## anonymous one year ago 1st ODE !

1. anonymous

$x'=(x-t)^2+1$

2. anonymous

This thing isn't liniar any ideas ?

3. zepdrix

Hmm I have an idea.. but it's not giving me the same solution as Wolfram.. So I'm thinking I made a boo boo somewhere. I'll at least show you my attempt

4. zepdrix

Let $$\large\rm u=x-t$$ Differentiating our sub with respect to time gives $$\large\rm u'=x'-1\qquad\to\qquad x'=u'+1$$ Subbing everything in gives us,$\large\rm u'+1=(u)^2+1$$\large\rm u'=u^2$And then just seperation, ya? :o

5. zepdrix

Ooo goodie! I actually am getting the same as wolfram, i just didn't simplify it far enough :)

6. zepdrix

Able to make sense of that?
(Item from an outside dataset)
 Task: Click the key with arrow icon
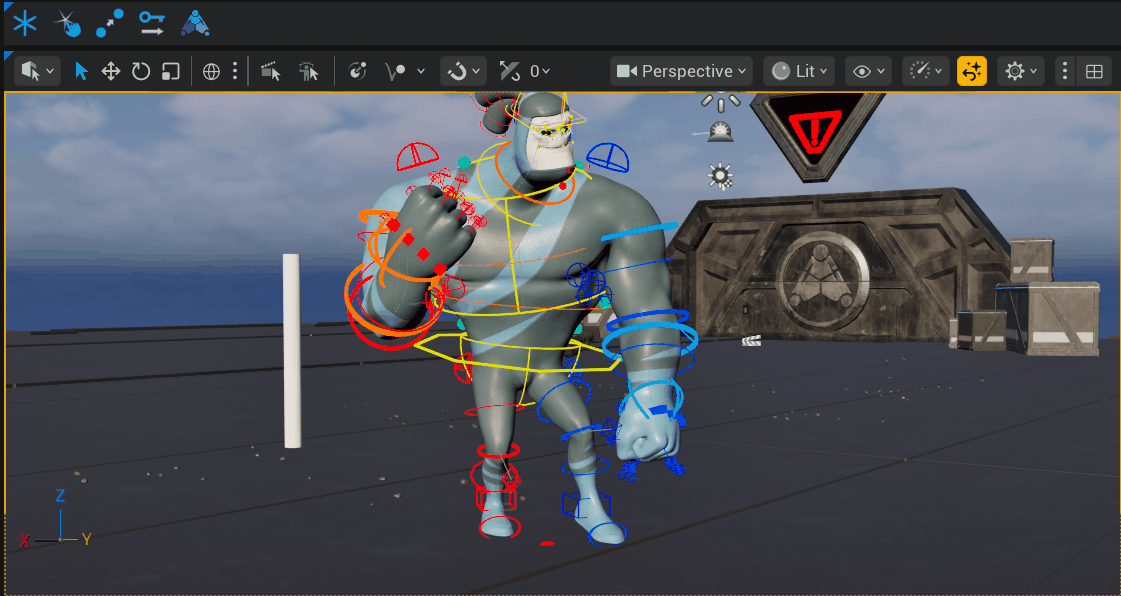coord(151,22)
It should be correct :O

7. anonymous

thx

8. anonymous

|dw:1436763190196:dw| Am I right @zepdrix ?

9. zepdrix

A little hard to read that last line. Lemme just make a note that you should be careful to include your constant of integration at this step.$\large\rm -\frac{1}{u}=t+c$Put the negative on the other side,$\large\rm \frac{1}{u}=c-t$Solving for u,$\large\rm \frac{1}{c-t}=u$Then you need to undo your substitution. Remember, we're trying to solve for x(t).

10. anonymous

aha thx again